Despite the rise in loan demand, revenue growth will remain restrained (similar to previous quarters). This is because of a continuing low rate environment on net interest income, though a small uptick might be recorded due to a slight rise in interest rates in December.
Mortgage business on the other hand seems to be rising, as the low rate environment might have pushed people to refinance home loans. Moderate growth in fresh mortgage originations is also expected.
Efforts to strengthen the top line by focusing more on non-interest income have not been fully successful either. Moreover, concerns over macroeconomic issues pulled investors out of the market. Therefore, trading activity is likely to remain subdued, particularly given the cautious steps taken by investors amid uncertainties surrounding the global economy.
Banks are continuously looking for restructuring activities to control costs and improving the bottom-line performance. Strengthening its efforts to increase market share in commercial lending markets, Wells Fargo completed the acquisition of General Electric Company's commercial lending and leasing businesses in North America during the quarter.
Industry-wide weakness in the key operating segments and regulatory matters are expected to hamper results. Though Wells Fargo has implemented company-wide expense management initiatives, it is facing challenges to control costs. Over the past few quarters, the company has been experiencing an increase in non-interest expenses. The absence of significant improvements in cost management is expected to continue to hurt the company's bottom line.
Notably, the efficiency ratio for 2016 is anticipated to be on the higher end of the company's targeted range of 55-59%.
Based on current market conditions, management expects the level of its application pipeline to go down in 2016. Given continued weakness in the energy sector, management expects to face higher losses related to oil and gas in 2016. Further, deterioration in the energy sector is likely to result in higher criticized assets, nonperforming loans, allowance levels and eventually lead to higher credit losses.
Additionally, legal costs are now an integral part of Wells Fargo's financials. With increasing regulatory scrutiny on the business model, Wells Fargo is not expected to rid itself of such expenses, at least in the near term, though settlement efforts should take the burden off its shoulders.

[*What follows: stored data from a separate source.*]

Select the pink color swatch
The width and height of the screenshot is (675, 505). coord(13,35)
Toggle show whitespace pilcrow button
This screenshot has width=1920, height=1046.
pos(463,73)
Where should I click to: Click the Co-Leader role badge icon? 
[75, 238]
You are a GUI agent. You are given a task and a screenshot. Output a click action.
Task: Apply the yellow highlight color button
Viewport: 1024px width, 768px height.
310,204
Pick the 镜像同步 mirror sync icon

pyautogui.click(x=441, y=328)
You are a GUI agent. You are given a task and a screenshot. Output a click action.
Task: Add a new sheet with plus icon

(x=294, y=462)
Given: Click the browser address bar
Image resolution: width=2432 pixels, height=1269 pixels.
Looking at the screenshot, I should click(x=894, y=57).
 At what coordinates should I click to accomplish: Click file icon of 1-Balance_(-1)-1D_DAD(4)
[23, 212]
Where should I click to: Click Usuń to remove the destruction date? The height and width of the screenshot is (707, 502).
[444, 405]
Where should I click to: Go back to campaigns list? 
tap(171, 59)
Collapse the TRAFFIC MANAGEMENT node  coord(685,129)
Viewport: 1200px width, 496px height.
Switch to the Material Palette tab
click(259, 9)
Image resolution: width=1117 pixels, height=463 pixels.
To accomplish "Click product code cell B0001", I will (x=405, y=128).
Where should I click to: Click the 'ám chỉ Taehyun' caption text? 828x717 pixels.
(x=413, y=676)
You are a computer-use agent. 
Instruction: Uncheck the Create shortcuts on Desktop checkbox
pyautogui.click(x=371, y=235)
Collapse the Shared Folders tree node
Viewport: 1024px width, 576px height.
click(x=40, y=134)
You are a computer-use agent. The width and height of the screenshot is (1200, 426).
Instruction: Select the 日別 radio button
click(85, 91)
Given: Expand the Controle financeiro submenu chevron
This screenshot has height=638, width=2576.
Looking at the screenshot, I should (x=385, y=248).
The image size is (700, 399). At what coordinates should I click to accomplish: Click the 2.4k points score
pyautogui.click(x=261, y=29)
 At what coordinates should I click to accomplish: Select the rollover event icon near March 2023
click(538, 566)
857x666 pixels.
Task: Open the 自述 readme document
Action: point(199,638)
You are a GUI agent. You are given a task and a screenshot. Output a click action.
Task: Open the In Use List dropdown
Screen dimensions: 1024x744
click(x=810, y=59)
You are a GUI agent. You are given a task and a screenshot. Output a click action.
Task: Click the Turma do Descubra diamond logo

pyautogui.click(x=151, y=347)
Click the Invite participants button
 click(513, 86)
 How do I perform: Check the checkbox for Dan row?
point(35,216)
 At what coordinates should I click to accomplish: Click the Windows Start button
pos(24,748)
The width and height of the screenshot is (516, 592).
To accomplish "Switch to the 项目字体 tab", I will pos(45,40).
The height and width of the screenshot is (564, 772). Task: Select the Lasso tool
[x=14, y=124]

Most importantly, this banking giant failed to impress analysts with its level of activities during the quarter. The weakness surrounding the industry and the company's financials, which are highly susceptible to such negatives, forced many analysts to significantly lower their earnings estimates. The Zacks Consensus Estimate has moved down around 1.01% to 98 cents per share over the last seven days.
Our proven model shows that Wells Fargo is likely to miss the Zacks Consensus Estimate in the first quarter. This is because a stock needs to have both a positive Earnings ESP and a Zacks Rank #1 (Strong Buy) or at least 2 (Buy) or 3 (Hold) for this to happen. Unfortunately, this is not the case here, as elaborated below.
Zacks ESP: The Earnings ESP for Wells Fargo is -1.02%. This is because the Most Accurate estimate of 97 cents is below the Zacks Consensus Estimate of 98 cents.
Zacks Rank: Wells Fargo's Zacks Rank #4 (Sell) further lowers the predictive power of ESP.
Stocks That Warrant a Look
Here are some stocks you may want to consider, as they have the right combination of elements to post an earnings beat this quarter, according to our model.
MB Financial Inc. MBFI has an earnings ESP of +1.96% and carries a Zacks Rank #3. It is scheduled to report first-quarter results on Apr 18.
The earnings ESP for PrivateBancorp, Inc. PVTB is +1.75% and carries a Zacks Rank #3. The company is expected to release first-quarter results on Apr 21.
Simmons First National Corporation SFNC has an earnings ESP of +1.30% and carries a Zacks Rank #3. It is scheduled to report first-quarter results on Apr 21.